Phil Niekro is older than Claude Osteen, the veteran pitching coach, or Milt Pappas. Phil Niekro is older than Sammy Ellis, one of the Yankee pitching coaches, or Dick Ellsworth. Phil Niekro is older than Tommie Aaron, except that Aaron is dead and you can't get any older than dead. I remember a few years ago at spring training, when Tommie was a coach with the Braves, he was hitting fungoes one day, his claim to alphabetical supremacy stretched across his back. Susie and I were sitting and watching him. A little woman about fifty yelled out from behind us, sounding for all the world like a character in the background of an old movie, "Haank. Oh, Haannk." She had a camera. At length, Tommie turned around, and gave a dutiful, patient half-smile. She took a picture and yelled, "Oh, thank you, Hank." Then he died a year or so later.

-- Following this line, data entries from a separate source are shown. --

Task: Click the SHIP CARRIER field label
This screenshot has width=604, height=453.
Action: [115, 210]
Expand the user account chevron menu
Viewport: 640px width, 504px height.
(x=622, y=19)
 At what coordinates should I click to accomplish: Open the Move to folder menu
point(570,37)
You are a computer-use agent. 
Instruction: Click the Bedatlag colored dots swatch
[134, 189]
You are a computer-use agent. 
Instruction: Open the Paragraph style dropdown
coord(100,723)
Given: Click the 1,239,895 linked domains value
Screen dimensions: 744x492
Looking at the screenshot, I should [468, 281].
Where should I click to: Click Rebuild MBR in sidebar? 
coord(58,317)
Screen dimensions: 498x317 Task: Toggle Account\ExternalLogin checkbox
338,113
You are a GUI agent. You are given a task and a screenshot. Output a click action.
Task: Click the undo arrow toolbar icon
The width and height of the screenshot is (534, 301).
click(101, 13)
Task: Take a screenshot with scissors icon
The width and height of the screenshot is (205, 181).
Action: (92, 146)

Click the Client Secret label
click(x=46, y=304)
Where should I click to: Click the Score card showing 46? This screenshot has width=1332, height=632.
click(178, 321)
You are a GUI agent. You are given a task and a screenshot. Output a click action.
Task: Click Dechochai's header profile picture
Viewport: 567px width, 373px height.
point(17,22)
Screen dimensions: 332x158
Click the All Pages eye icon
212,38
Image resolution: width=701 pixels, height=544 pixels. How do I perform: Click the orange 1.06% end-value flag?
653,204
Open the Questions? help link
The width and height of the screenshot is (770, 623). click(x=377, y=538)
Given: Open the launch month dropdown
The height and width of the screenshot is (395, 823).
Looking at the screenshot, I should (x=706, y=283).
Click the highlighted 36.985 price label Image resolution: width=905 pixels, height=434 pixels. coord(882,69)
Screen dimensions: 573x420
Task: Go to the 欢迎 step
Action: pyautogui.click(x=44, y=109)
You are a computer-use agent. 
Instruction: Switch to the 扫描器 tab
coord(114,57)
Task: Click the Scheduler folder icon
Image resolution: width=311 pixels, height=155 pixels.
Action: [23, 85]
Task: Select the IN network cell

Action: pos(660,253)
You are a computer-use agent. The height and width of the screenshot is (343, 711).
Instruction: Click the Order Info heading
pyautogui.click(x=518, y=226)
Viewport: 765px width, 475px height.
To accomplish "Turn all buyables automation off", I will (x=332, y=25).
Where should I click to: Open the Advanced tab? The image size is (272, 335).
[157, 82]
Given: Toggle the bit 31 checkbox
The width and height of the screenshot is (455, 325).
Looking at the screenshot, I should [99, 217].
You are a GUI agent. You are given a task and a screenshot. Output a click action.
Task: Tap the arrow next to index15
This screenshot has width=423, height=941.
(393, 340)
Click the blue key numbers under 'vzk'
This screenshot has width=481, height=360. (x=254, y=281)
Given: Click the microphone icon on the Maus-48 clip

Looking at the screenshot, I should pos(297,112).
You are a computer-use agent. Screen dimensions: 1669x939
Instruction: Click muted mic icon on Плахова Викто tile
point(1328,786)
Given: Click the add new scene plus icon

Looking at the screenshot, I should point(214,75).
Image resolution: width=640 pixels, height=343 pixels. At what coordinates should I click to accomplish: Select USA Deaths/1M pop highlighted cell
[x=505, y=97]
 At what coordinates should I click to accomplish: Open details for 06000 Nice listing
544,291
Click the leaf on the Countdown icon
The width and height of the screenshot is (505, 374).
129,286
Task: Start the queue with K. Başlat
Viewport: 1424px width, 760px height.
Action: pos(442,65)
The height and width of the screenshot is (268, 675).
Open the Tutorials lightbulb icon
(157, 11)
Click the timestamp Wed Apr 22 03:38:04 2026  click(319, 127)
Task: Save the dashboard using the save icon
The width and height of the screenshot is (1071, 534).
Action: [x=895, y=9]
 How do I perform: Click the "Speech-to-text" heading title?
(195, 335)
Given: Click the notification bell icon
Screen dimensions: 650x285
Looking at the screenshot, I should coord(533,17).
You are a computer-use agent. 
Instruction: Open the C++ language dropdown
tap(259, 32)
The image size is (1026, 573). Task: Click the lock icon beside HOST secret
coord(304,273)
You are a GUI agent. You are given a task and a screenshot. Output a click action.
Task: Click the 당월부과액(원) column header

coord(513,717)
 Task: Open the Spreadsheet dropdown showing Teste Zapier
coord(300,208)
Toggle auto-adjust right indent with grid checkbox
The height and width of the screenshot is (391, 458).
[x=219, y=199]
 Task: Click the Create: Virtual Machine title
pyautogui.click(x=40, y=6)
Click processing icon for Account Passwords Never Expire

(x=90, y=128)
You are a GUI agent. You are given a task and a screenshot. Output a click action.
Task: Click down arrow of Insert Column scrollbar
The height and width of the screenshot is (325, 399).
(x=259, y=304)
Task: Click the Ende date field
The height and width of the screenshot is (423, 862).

You remember Don Kessinger? Phil Niekro is older than Don Kessinger or Beckert. Glenn Beckert got the job as Cubs' second baseman after Ken Hubbs was killed in a plane crash in the spring of 1964. Phil Niekro is three years older than Ken Hubbs would be. Phil Niekro is older than Felix Millan or Sonny Jackson or Rico Carty. Phil Niekro is older than Martin Luther King or either of the Kennedys were at the time of their assassinations. Phil Niekro is older than Boog Powell. Phil Niekro is more than ten years older than I am.
Funny thing, though. He don't look a day over 60.